Procol Harum were an English progressive rock band from Southend-on-Sea. Formed in April 1967, the group originally consisted of vocalist and pianist Gary Brooker, guitarist Ray Royer, bassist David Knights, keyboardist Matthew Fisher, drummer Bobby Harrison and lyricist Keith Reid. The band went through a number of lineup changes over the next ten years, before disbanding in 1977. They reformed in 1991 and remained active until Brooker’s death in early 2022. The final lineup of Procol Harum consisted of Brooker, guitarist Geoff Whitehorn (from 1991), bassist Matt Pegg (from 1993), keyboardist Josh Phillips (in 1993, and from 2004) and drummer Geoff Dunn (from 2006).

History

1967–1977
Procol Harum were formed in April 1967 by former Paramounts pianist and vocalist Gary Brooker and his songwriting partner Keith Reid, who enlisted Ray Royer, David Knights, Matthew Fisher and Bobby Harrison for the group's initial incarnation. For the recording of the band's debut single "A Whiter Shade of Pale", producer Denny Cordell brought in session drummer Bill Eyden in place of Harrison. Shortly after the single was released, Royer and Harrison left Procol Harum to form Freedom, with Brooker's former Paramounts bandmates Robin Trower and Barrie "B. J." Wilson taking their respective positions. The new lineup released Procol Harum, Shine On Brightly and A Salty Dog, before Fisher and Knights left in late 1969. They were replaced by another former Paramounts member, Chris Copping.

_ _ _ _

## YOUR TASK
Write the next part of the Procol Harum band history, picking up after its last sentence. The data that comes next has no connection to the text about Procol Harum.

## ROWS

_ _ _ _

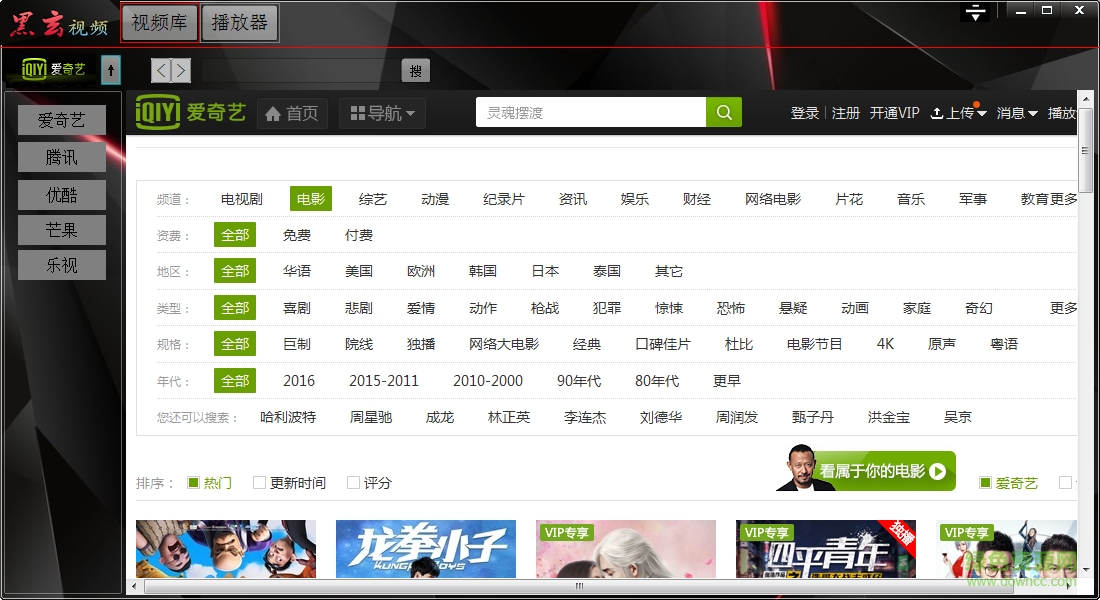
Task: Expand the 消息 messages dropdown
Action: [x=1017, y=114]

_ _ _ _

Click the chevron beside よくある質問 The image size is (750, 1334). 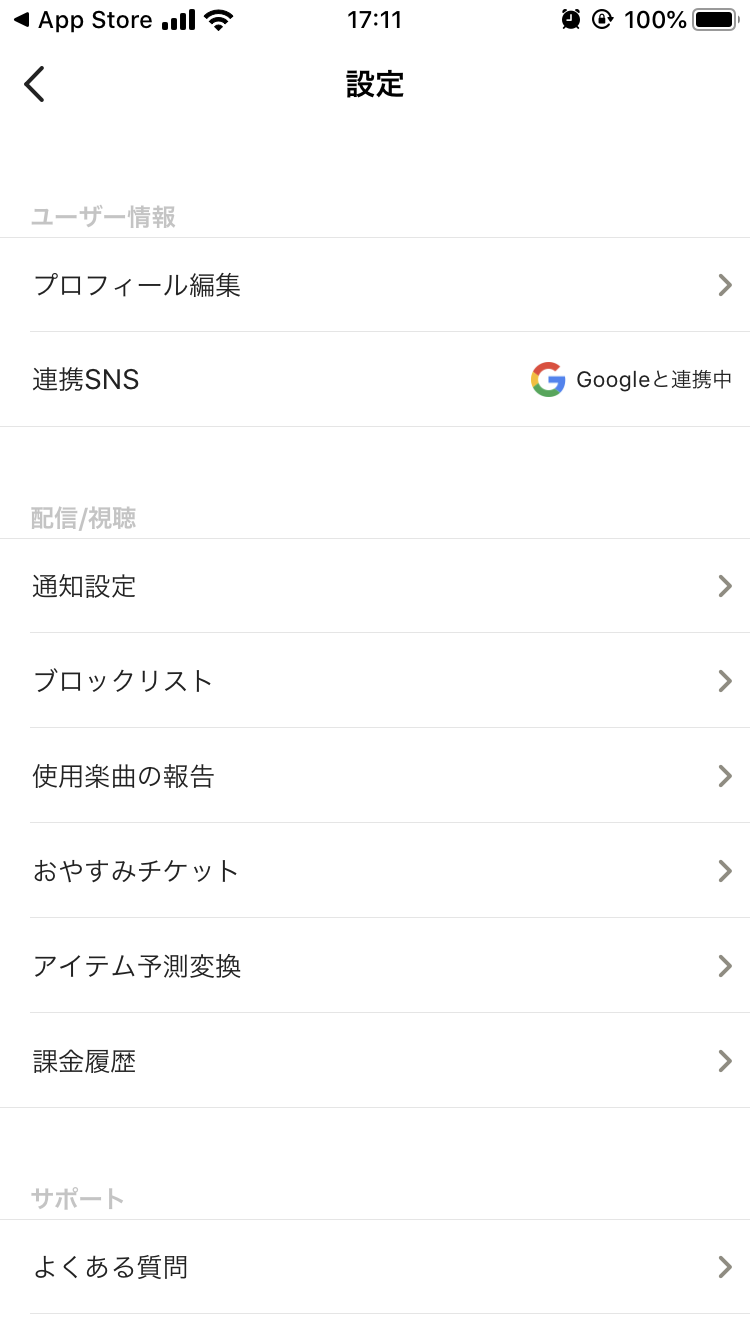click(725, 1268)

_ _ _ _

## THE RESPONSE
As a four-piece, Procol Harum released Home and Broken Barricades, before Trower left in July 1971 to pursue a solo career. He was replaced by Dave Ball, while Alan Cartwright (a former bandmate of Wilson's in Freddie Mack's band) took over bass from Copping, who remained on organ. This lineup's only release was Live: In Concert with the Edmonton Symphony Orchestra, as Ball left in September 1972 during sessions for their next studio album and was replaced by Mick Grabham. Grand Hotel, Exotic Birds and Fruit and Procol's Ninth followed over the next three years, before Cartwright left in June 1976; Copping subsequently reverted to bass, as Peter Solley joined as the band's new organ player. The new lineup debuted on Something Magic, the band's last studio album for 14 years.

In April 1977, during the promotional tour for Something Magic, Copping joined Frankie Miller's band and was replaced in Procol Harum by Elton John's former bassist Dee Murray. The tour ended in May, and the following month Grabham announced that he had left the band, claiming that he had been "generally dissatisfied with my role ... for some months". The band played one final show in October when "A Whiter Shade of Pale" co-won the Single of the Year award at the 1977 Brit Awards, with Brooker, Wilson and returning members Cartwright and Copping joined by guitarist Tim Renwick.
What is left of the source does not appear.